Insurance · Risk Management

How Insurance Can Be Used to Protect Your Company from Regulatory Disruption

According to the 2018 Allianz Risk Barometer, the #1 threat to companies worldwide is Business Interruption (in the US, cyber is #1 and Business Interruption is #2).  What is Business Interruption? Business Interruption occurs when a business suffers a loss to its premise that causes a suspension or slowdown of its operations.  This loss of income would only be covered by property insurance if the damage was caused by a “covered” peril (think wind and fire or natural hazards), but not all interruptions to your business are covered by a traditional insurance policy. Have you heard the term NDBI (Non-Physical Damage Business Interruption)? If not, you are not alone. Let me explain.
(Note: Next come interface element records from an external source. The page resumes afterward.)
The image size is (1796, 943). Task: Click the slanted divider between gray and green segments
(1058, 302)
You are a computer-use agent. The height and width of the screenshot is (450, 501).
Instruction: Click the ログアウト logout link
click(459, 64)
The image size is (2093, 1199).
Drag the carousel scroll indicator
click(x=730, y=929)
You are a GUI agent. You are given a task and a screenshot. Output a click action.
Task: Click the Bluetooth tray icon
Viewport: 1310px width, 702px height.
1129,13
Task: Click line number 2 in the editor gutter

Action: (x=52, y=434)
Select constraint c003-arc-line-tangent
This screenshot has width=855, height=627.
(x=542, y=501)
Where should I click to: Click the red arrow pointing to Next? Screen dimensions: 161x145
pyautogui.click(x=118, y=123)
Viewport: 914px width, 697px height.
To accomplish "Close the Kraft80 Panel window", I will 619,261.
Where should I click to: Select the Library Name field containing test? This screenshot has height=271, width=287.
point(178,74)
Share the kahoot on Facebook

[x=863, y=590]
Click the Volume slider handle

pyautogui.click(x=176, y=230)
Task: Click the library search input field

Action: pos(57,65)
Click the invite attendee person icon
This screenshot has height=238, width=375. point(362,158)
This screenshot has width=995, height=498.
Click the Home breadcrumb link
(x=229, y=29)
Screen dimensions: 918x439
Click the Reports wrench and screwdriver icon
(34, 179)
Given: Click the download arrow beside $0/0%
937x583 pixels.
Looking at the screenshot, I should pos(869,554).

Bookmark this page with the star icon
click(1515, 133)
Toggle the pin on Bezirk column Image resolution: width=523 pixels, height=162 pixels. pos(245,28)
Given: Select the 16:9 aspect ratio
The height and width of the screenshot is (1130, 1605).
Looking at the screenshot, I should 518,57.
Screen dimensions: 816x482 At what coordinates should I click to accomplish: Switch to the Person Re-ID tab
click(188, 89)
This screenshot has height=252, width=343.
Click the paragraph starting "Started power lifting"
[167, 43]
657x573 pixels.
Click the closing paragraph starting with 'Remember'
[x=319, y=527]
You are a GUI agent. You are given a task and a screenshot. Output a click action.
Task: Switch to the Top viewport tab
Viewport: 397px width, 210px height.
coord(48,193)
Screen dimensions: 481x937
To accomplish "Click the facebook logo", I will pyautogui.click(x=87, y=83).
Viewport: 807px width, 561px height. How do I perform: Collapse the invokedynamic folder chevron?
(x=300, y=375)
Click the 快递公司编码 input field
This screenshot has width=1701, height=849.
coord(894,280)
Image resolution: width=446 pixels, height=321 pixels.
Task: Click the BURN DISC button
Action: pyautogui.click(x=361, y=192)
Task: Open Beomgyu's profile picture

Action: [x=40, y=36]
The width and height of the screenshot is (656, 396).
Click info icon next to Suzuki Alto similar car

If your business or one of your key suppliers is forced to suspend operations by a regulator – how would that affect you?  What is more likely: A key supplier being shut down by a regulator or the key supplier being shut down by a covered peril?  Most likely it is the former.   When I ask CFOs and Risk Managers how they are managing the regulatory risk, they basically tell me that they are keeping their fingers crossed and looking at putting in a dual sourcing plan.  Is hope a good strategy for an event that could decimate your business?  How long does it take and at what cost to put a dual sourcing plan in place?   As I said, most companies I speak with do not know there is an insurance policy available that can cover the loss of income due to regulatory action.  If you are a med device, biotech or pharma company you understand how a regulatory action to you or your supplier could cripple your business and that these shutdowns happen far more frequently then what a traditional property policy covers.  Wouldn’t it be nice to have a coverage that could protect your cash flow if this were to happen?  This is what an NDBI policy can provide.

The biggest risk to companies worldwide is Business Interruption, yet the vast majority of companies have never even been introduced to NDBI coverage. If you are only looking to insure your risk in the same way you always have, isn’t it time you ask yourself why?  Why aren’t you being introduced to new ways to transfer your risk?  Why are you bringing this coverage up to your broker and not the other way around?  What other coverages are available that might enable you to better protect your business?